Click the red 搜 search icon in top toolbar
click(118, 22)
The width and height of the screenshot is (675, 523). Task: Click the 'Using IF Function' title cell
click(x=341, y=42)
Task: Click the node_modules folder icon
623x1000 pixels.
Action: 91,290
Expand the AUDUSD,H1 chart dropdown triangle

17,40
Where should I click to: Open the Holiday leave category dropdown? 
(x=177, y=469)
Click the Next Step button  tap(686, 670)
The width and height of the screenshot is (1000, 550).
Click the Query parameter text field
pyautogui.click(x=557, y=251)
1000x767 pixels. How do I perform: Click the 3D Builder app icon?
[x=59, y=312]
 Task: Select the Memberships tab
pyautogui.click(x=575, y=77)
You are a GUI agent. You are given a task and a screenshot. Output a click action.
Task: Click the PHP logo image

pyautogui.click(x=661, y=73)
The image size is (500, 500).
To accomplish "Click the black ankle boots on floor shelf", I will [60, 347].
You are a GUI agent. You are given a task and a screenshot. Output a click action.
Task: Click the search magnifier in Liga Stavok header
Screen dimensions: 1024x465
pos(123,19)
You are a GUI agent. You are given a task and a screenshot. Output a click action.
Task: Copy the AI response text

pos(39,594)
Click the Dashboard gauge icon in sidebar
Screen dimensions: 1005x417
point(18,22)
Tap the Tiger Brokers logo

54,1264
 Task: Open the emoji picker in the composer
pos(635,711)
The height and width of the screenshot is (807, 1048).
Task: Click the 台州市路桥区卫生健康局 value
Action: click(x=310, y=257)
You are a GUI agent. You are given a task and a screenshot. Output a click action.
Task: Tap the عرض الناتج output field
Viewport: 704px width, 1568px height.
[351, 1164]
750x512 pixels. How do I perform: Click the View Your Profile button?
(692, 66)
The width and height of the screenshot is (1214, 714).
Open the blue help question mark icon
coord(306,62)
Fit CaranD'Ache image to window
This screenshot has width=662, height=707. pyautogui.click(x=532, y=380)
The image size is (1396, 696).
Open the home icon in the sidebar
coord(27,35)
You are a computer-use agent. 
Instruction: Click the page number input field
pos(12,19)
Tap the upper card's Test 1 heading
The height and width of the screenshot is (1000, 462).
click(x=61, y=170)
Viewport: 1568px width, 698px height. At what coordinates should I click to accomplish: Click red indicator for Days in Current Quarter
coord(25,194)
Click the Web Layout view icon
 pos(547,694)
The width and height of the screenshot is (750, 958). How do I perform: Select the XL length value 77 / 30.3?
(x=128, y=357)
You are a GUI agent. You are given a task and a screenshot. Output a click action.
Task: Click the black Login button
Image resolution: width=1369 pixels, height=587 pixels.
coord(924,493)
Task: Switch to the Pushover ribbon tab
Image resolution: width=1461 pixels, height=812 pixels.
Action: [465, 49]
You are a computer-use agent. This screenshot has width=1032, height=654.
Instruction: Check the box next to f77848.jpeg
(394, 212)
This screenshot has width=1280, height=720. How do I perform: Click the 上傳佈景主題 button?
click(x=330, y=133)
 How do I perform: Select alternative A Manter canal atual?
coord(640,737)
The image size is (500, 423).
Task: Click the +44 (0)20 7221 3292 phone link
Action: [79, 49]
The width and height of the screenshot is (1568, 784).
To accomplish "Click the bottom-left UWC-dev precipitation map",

•••••

Lines that hold the word "computer" are the ones to copy from the entries above.

▶ _Task solution_
You are a computer-use agent. 
You are a computer-use agent. This screenshot has width=1032, height=654.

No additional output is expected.